American A-listers obsessing over places in the UK is no new phenomenon. Taylor Swift has repeatedly signalled her love of London – the capital is mentioned no fewer than 17 times in her songs – while Beyoncé and Jay-Z are reportedly in the process of building a seven-bedroom estate in the Cotswolds. Nevertheless, Rakewell was delighted this week to find that Madonna had taken to Instagram to gush about the English town she calls her ‘idea of heaven’: Margate. When she sang that she would take us there, just like a prayer, all those years ago, could this small seaside town be the ‘there’ she meant?

Located on a south-eastern tip of the UK, Margate – once a humble fishing village – evolved into one of Victorian England’s most desirable holiday locations, with Londoners flocking to its beaches to take to the water and saunter along its promenades.

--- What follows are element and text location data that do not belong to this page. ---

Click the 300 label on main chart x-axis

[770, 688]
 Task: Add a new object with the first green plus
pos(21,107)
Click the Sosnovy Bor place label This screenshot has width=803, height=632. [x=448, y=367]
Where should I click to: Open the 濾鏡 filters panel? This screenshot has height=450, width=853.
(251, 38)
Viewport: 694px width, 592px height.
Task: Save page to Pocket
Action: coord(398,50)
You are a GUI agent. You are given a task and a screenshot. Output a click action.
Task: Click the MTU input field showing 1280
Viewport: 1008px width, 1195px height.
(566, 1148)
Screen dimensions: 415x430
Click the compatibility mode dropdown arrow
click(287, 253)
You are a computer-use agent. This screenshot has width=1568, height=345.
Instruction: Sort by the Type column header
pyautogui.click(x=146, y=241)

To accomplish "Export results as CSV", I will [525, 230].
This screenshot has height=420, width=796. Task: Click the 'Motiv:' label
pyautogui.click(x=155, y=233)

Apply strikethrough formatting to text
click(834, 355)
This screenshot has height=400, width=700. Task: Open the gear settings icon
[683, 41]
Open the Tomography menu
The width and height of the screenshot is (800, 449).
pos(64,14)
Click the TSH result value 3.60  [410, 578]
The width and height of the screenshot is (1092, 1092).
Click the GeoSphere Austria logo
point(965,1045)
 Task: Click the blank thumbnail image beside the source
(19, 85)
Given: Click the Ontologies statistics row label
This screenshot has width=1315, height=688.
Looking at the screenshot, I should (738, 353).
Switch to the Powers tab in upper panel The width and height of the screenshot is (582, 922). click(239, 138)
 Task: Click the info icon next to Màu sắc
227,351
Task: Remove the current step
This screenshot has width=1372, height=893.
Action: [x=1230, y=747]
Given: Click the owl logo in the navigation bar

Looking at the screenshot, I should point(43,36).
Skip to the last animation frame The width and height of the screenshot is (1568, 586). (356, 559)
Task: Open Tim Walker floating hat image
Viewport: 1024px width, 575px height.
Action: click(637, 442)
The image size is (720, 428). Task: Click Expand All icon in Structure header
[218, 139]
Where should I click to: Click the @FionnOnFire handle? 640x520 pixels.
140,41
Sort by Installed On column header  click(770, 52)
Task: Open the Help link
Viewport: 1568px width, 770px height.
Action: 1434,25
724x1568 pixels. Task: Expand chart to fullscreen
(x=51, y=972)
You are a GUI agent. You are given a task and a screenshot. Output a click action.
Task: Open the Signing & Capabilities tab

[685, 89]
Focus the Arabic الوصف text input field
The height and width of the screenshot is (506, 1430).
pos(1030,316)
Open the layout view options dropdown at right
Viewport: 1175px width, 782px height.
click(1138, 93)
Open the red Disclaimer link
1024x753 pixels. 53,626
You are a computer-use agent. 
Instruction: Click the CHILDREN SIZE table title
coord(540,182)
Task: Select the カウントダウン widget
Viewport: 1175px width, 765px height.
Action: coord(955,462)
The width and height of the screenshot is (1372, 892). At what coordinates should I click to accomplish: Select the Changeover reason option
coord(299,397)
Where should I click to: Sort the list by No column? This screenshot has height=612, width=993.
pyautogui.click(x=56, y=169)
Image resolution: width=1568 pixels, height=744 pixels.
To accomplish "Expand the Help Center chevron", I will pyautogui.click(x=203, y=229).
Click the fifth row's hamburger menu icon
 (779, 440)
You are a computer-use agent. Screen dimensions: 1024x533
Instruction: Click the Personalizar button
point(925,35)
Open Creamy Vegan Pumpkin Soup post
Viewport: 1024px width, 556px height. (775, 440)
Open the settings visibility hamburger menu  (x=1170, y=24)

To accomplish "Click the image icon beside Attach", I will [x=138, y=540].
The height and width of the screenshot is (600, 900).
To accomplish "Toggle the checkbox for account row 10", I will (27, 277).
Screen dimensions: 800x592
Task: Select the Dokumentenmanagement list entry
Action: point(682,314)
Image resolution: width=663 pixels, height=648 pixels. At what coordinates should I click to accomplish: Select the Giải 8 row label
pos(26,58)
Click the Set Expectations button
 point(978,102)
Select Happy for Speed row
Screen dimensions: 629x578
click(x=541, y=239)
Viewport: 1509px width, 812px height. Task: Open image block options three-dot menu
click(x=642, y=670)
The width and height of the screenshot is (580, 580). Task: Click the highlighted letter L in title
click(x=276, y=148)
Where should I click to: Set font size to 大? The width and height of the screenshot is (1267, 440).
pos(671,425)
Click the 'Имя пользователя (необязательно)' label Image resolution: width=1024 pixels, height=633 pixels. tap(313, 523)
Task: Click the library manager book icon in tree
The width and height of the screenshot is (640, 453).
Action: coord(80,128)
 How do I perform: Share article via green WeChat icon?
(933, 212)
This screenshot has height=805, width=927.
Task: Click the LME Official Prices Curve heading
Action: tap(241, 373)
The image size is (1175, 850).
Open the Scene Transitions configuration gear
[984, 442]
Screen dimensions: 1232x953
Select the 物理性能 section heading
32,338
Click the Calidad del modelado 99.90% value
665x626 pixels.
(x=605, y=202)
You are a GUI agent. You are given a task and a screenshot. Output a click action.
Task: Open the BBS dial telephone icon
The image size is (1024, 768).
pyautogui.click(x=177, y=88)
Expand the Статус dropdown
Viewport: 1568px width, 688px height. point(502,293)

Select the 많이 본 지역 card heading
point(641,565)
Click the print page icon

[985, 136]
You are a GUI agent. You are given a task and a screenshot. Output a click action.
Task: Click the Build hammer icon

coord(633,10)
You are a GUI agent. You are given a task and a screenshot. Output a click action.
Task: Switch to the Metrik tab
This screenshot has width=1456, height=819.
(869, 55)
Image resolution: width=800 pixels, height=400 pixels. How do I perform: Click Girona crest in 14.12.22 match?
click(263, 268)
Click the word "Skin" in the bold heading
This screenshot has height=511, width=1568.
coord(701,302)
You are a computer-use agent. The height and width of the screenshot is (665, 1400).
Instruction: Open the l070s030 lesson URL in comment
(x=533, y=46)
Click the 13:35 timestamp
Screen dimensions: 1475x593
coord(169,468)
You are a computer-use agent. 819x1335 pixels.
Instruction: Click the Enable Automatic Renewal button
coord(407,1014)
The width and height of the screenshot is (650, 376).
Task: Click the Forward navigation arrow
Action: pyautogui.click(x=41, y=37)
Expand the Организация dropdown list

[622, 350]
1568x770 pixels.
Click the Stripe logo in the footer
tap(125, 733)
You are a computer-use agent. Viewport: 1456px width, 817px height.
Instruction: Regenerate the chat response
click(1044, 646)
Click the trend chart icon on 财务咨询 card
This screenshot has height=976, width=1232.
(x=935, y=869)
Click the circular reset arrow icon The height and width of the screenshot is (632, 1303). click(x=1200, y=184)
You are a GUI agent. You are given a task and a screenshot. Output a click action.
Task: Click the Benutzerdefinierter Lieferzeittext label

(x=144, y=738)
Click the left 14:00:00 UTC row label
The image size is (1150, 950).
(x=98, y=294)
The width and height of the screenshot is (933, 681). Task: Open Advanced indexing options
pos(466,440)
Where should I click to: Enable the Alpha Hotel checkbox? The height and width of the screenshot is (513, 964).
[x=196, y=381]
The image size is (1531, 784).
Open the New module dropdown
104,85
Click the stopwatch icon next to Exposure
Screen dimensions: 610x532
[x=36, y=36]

With this in mind perhaps it’s no surprise that Madonna has been drawn to a place with such strong ties to a bygone Blighty: fans will recall her ‘British era’ during which she purchased the Georgian estate of Ashcombe House in Wiltshire, the former home of Cecil Beaton, with her then-husband Guy Ritchie. Though Rakewell is more charmed by the Margate scene as it appears in Sickert’s Margate in the Time of Turner (1930), in which a donkey in the foreground is led above the harbour.

There is, however, a more immediate cause for Madonna’s Margate-mania: her friendship with Tracey Emin, a ‘pearl’ and ‘precious necklace that has been draped around’ the seaside town. Indeed, Emin’s championing of her home city over the past few decades has helped put Margate on the map for art lovers, and she runs a residency for young artists ‘hungry, possessed, and extremely grateful to have this opportunity’, in Madonna’s words. Other art-world aficionados have also set their sights here: Carl Freedman opened a second eponymous gallery in the city in 2019; in 2022, Frieze founder Matthew Slotover, developer Gabriel Chipperfield and artist Tom Gidley opened the Fort Road Hotel a mere two-minute walk from Turner Contemporary, named for J.M.W. Turner, who spent much of his time painting Margate’s seas and skies.

With all this talk of a town ‘inhabited and energised by creativity’, as our Material Girl puts it, your roving correspondent feels a weekend away could soon be on the cards. The only let-down is Madonna’s refusal to share the name of her ‘favourite Italian restaurant’ for fear that the one-table eatery will be overrun by copycat diners – though locals are confident that it is in fact Bottega Caruso. For now, all Rakewell can do is dream of a shared plate of pasta with the Queen of Pop by the sea.